_SET OF TASKS_
a - Please condense the paragraph in the Cholesky text that begins "We use the routines dchud" into a short bulleted list that keeps its main facts.
b - Answer these questions from the Cholesky text, one per line:
(i) What command compiles the MEX files, and what files does it produce?
(ii) Which test program covers CHOLUPEXCH?
(iii) What kind of triangular factor does CHOLUPEXCH currently work with?

Matlab MEX commands for updating and downdating Cholesky factors after rank one changes

Introduction

Details behind the implementation are given in M. Seeger: Low Rank Updates for the Cholesky Decomposition. If you use this code for scientific work, please cite this paper and provide a link to the code.

NOTE: These routines are not our idea, but have been adapted from LINPACK code:

@techreport{
  title={LINPACK User's Guide},
  authors={Dongarra, J. and Moler, C. and Bunch, J. and Stewart, G.},
  institution={SIAM},
  year={1979}
}

We use the routines dchud, dchdd, dchex, all written by G. Stewart. We applied some modifications to them, without in fact changing any numerical properties. The changes are described in our report linked above, and mainly concern calling BLAS routines whenever possible, and avoiding negative entries on the factor diagonal.

Installation

  • Make sure to first install the essential package.
  • Compile MEX files, by running make. This produces DLL files.
  • Copy all DLL and *.m files somewhere into your Matlab path.

How to use it

Study the Matlab help and have a look at the test programs: testprog1.m for CHOLUPRK1, CHOLDNRK1, testprogex.m for CHOLUPEXCH. Also, read my technical report for all the details.

FST conventions (from essential)

The Cholesky factor argument LFACT in CHOLUPRK1, CHOLDNRK1 can be either lower or upper triangular. At present, the lower triangular variant runs faster (this is what we use in our work). You have to pass this argument using the convention from FST, part of the essential package. Instead of simply L (n-by-n), pass

{L, [1 1 n n], 'L '}

If you use the upper triangular variant (not recommended), it's

{R, [1 1 n n], 'U '}

The fst_overview.txt coming with the Essential package will tell you what this means. CHOLUPEXCH works with upper triangular factors only at present.

_MATERIAL SHOWN_
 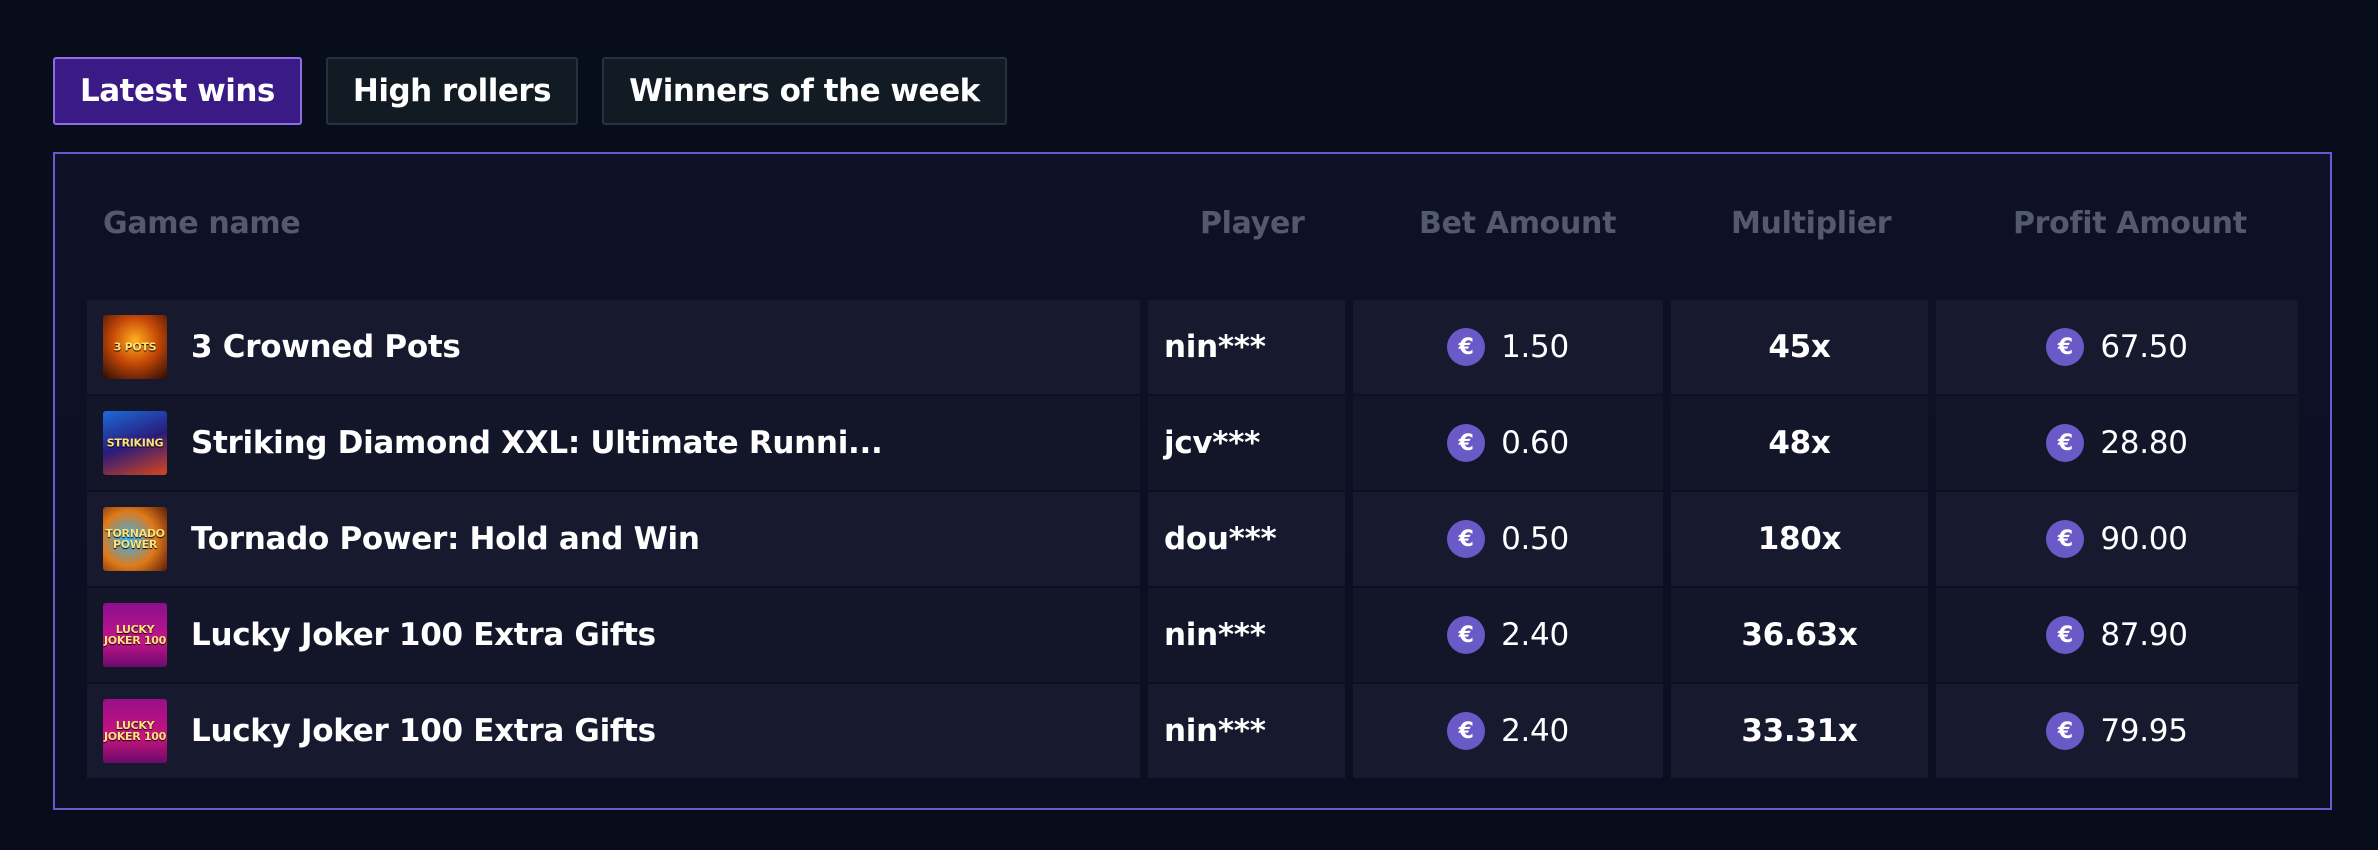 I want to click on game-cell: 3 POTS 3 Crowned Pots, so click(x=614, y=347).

==

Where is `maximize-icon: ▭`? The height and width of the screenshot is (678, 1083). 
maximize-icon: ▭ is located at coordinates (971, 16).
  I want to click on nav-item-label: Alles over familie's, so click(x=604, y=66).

_SOLUTION LIST_
a -
- Routines used: dchud, dchdd, and dchex, all written by G. Stewart.
- They were modified without changing any numerical properties.
- The changes are described in the linked report and mainly involve calling BLAS routines whenever possible and avoiding negative entries on the factor diagonal.

b -
(i) Running make, which produces DLL files.
(ii) testprogex.m
(iii) Upper triangular factors only.